Os objetivos são então exploratórios e descritivos, porque embora o jornalismo de investigação não seja uma temática nova, a verdade é que são ainda escassos os trabalhos académicos sobre a relação entre as Grandes Reportagens Televisivas e esta vertente jornalística. Por outro lado, ao procurarmos analisar as tendências, estruturas e modelos de produção das Grandes Reportagens Televisivas na atualidade, podemos contribuir para a exploração e descrição de uma nova realidade na qual podem surgir novas questões de investigação. Neste contexto, o estudo é guiado por três objetivos principais:

- Estudar a importância que as Grandes Reportagens Televisivas têm no contexto do jornalismo de investigação;

- Analisar as tendências, estruturas e modelos de produção das Grandes Reportagens Televisivas;

- Analisar as funções, repercussão e impacto que as Grandes Reportagens Televisivas podem ter na sociedade na perspetiva dos jornalistas que as produzem.
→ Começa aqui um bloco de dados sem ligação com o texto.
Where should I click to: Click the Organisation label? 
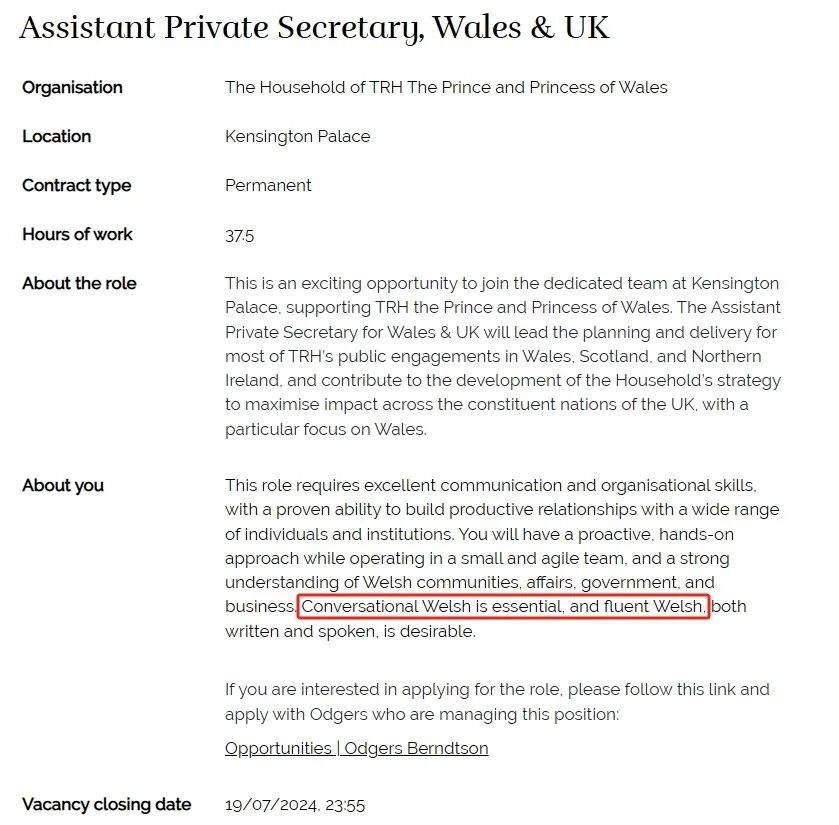tap(72, 87)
Depois de definirmos o problema e os objetivos do estudo, centramos a nossa atenção nas hipóteses de investigação. A definição das hipóteses varia também, como a problemática, em função do paradigma de investigação que se decide seguir.

Sendo uma previsão de explicação de um fenómeno que está expresso no problema a investigar, resulta óbvio que o papel da hipótese numa investigação dependerá da perspetiva ou paradigma - quantitativa/positivista ou qualitativa/interpretativa - em que se insere a investigação propriamente dita (Coutinho, 2015, p. 53).
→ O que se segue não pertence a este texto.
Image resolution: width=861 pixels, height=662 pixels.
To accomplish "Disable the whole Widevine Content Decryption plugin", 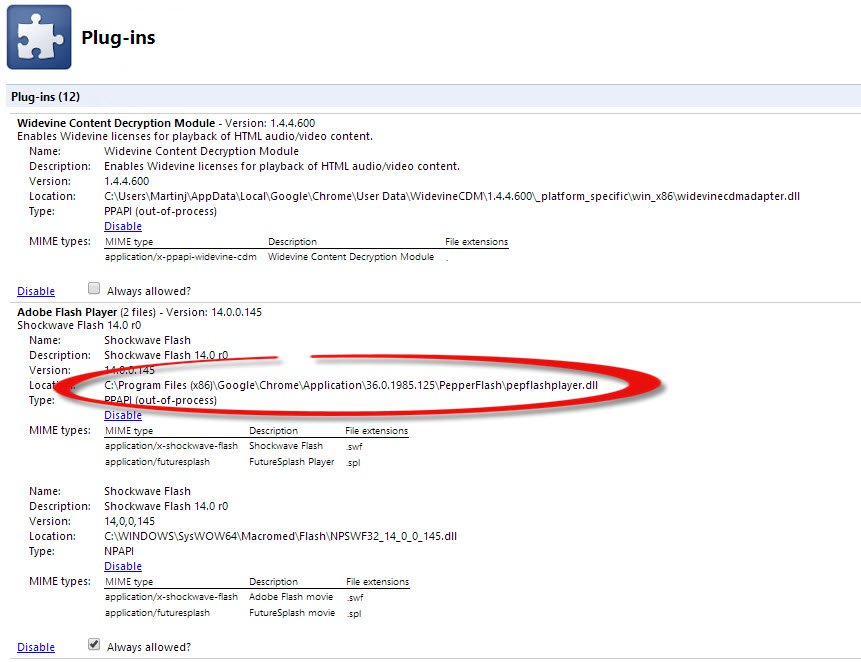I will [36, 291].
Como veremos no ponto seguinte, neste trabalho optámos por uma metodologia mista, o que nos obrigou a considerar hipóteses dedutivas, características dos estudos quantitativos, mas também indutivas, mais comuns nos estudos qualitativos, e que não sendo formuladas inicialmente, emergem no decurso da investigação. Neste sentido, se a hipótese de investigação é uma possível explicação para o problema em estudo, consideramos neste trabalho cinco hipóteses principais:

H1. As Grandes Reportagens Televisivas continuam a ter um papel importante no contexto do jornalismo de investigação uma vez que a sua produção tem aumentado nos últimos anos em Portugal.
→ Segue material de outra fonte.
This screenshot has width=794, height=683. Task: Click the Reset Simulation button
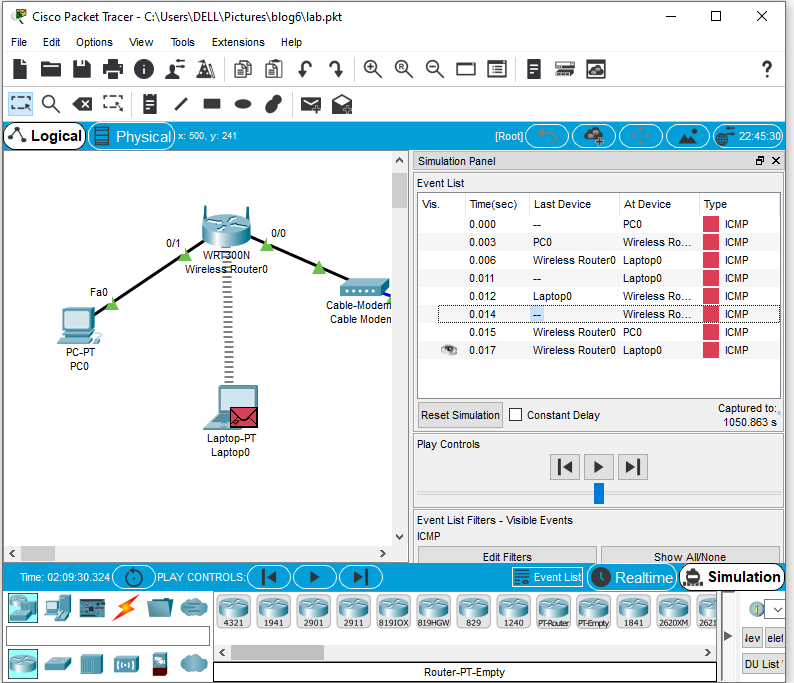460,415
H2. A escassez de profissionais e a rapidez com que é necessário produzir conteúdos na atualidade são fatores que estão a afetar as Grandes Reportagens Televisivas, enquanto género que exige maior tempo na recolha de informação e profundidade no tratamento jornalístico.

H3. A complexidade das histórias e a necessidade de aprofundar o tratamento jornalístico contribuem para a adoção de novos formatos na produção das Grandes Reportagens Televisivas.

H4. A tendência de serialização das Grandes Reportagens Televisivas afeta a compreensão do público e transforma produtos jornalísticos em conteúdos ficcionais. H5. As Grandes Reportagens Televisivas são determinantes ao nível da vigilância dos poderes e da prestação de contas (accountability), funções tradicionalmente asseguradas pelo jornalismo de investigação.

As hipóteses foram formuladas, como referimos, tendo em conta o problema a investigar, mas também a forma como a investigação se desenrolou, ou seja, no decurso da própria recolha de dados foram emergindo novas hipóteses que considerámos, por entendermos que podem contribuir para cumprir os objetivos da investigação. No entanto, importa lembrar que a

intenção do trabalho não é fazer inferências da amostra para a população, mas apenas tentar recolher dados que permitam estudar a produção das Grandes Reportagens Televisivas no contexto do jornalismo de investigação, através da perspetiva dos profissionais, e dessa forma explorar tendências e modelos.

Depois de definirmos o problema, os objetivos e as hipóteses de investigação, avançamos no desenho do trabalho, com a explicação da abordagem metodológica que decidimos seguir e que nos orientou através de uma metodologia mista.